There are times that an apology on my part would have solved some problems. But only in the short term. An apology offered only for the sake of peace does nothing to address the hurt feelings at the core of the issue.
I find that people are often far more interested in smoothing things over than they are in getting to heart of the matter. I don't work that way, and never really have.
That has, at times, resulted in some degree of personal difficulty.
There are several situations, one of which resulted in the implosion on an entire community, where a well intended but nonetheless insincere apology on my part would have stopped the shitstorm of invective, but not solved any real problems.
But it's my thing. I can't and won't issue an apology unless I truly mean it.
When I started the blogging thing, I had really had my fill of negativity on the net, my own included.

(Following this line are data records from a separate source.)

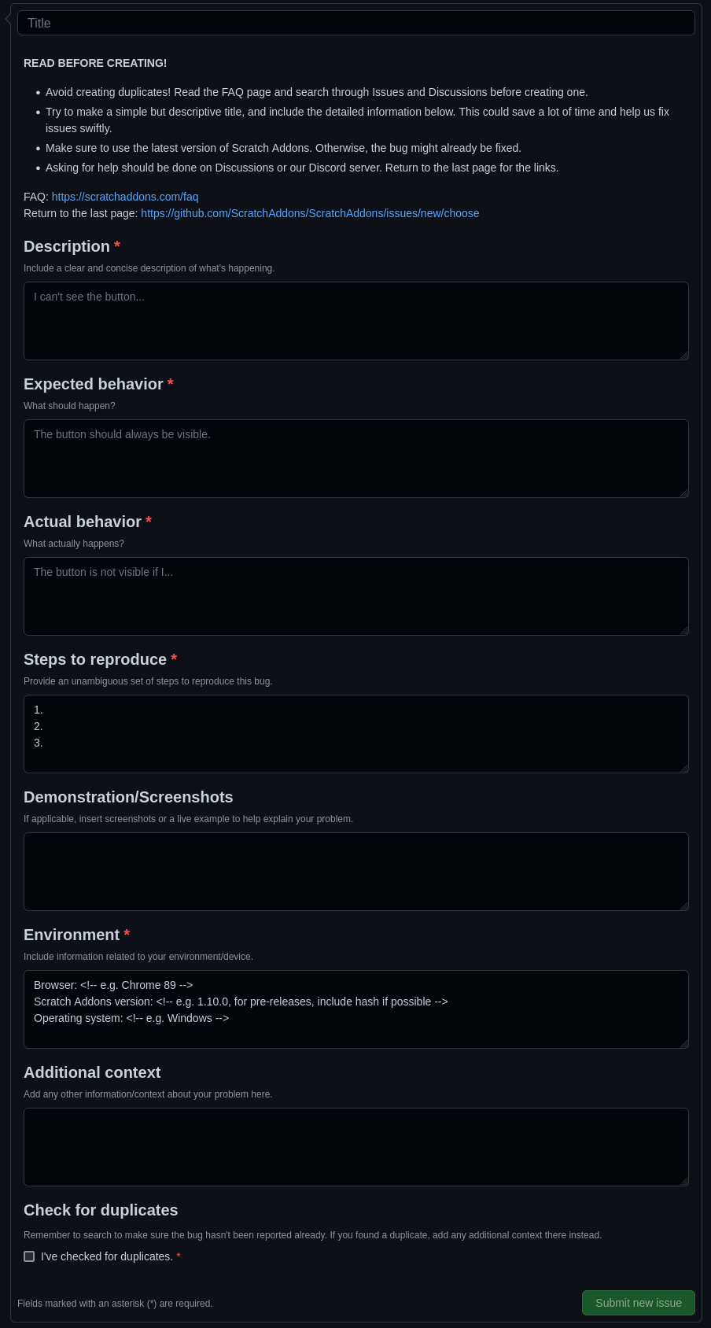Click the Expected behavior text area
Viewport: 711px width, 1328px height.
[x=356, y=458]
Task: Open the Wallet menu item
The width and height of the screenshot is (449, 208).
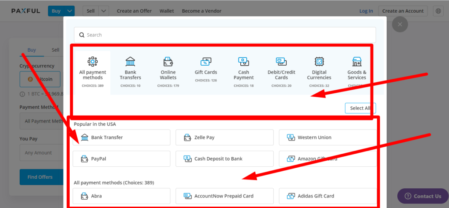Action: click(167, 11)
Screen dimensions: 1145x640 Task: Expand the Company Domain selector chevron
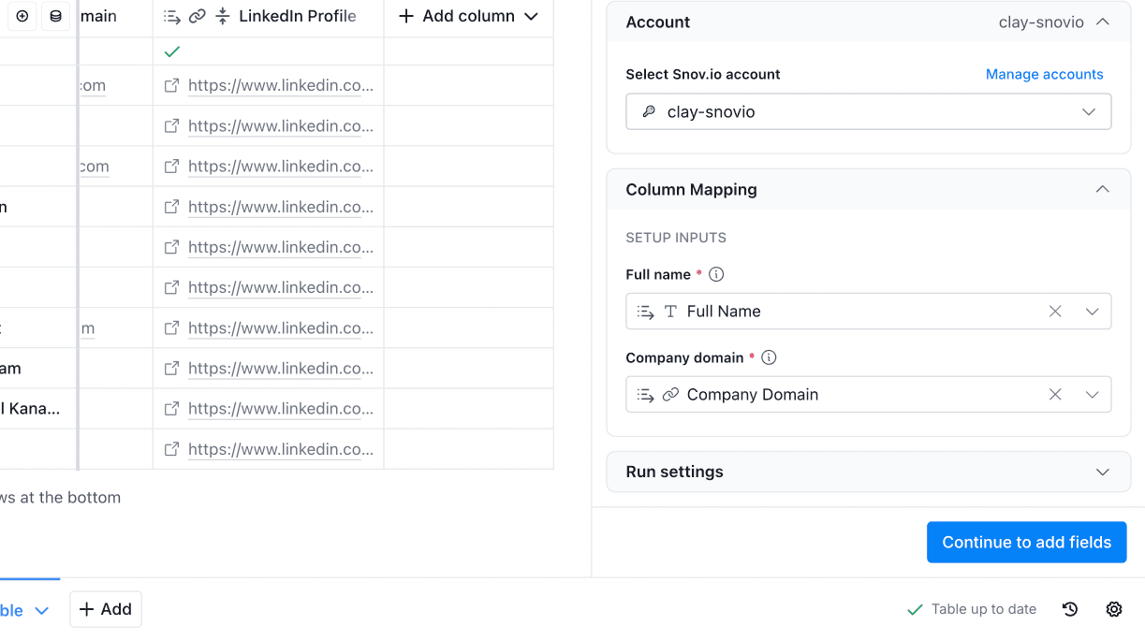tap(1092, 395)
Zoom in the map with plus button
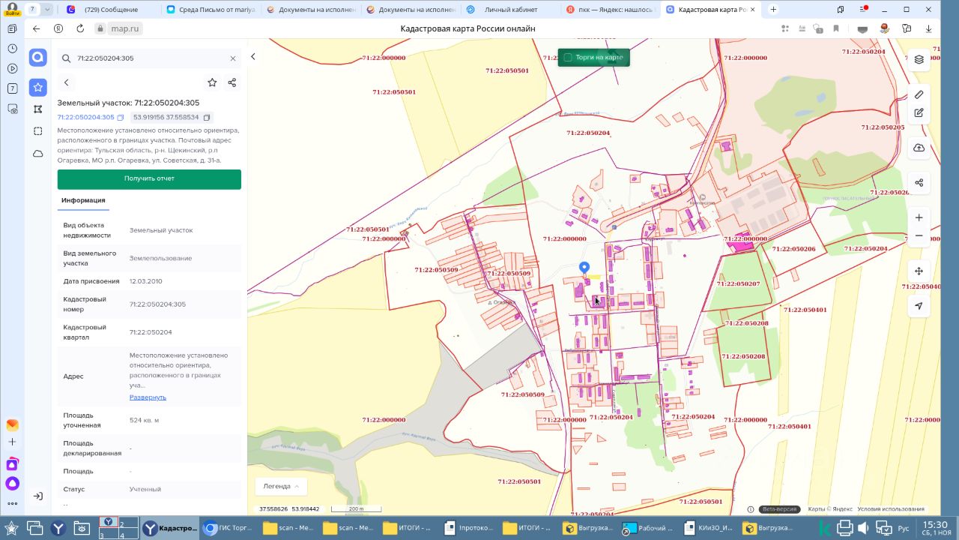The width and height of the screenshot is (959, 540). coord(919,218)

When I realized that there was a give and take required and that getting comments was dependant upon also giving comments, I resolved to be polite, positive, and even...nice. I resolved not to comment unless I had something positive to add. And for the most part, I have stuck to that resolve.
Not that I never express disagreement, you understand. But I try to do it in a respectful, constructive way. And I don't usually do it unless I'm confident that the poster is someone who can accept it with equanimity.
In other words, I'm not in the habit of shooting off my mouth on blogs not otherwise frequented by me.
But the other day, that is exactly what I did.
As snark goes, I've seen worse. But still I feel that my comment was unwarranted and not given with the best intentions.
So I would like to offer an apology to I Agree With Me.
I'm sorry that I made a rude comment on your blog. There was no reason for it, other than the fact that your stance on the issue of Michael Phelps is opposite of mine.
Although it appears that our views diverge on quite a few issues, you seem like a perfectly nice person and you didn't deserve my snarky comment.
I sincerely hope you'll accept my apology.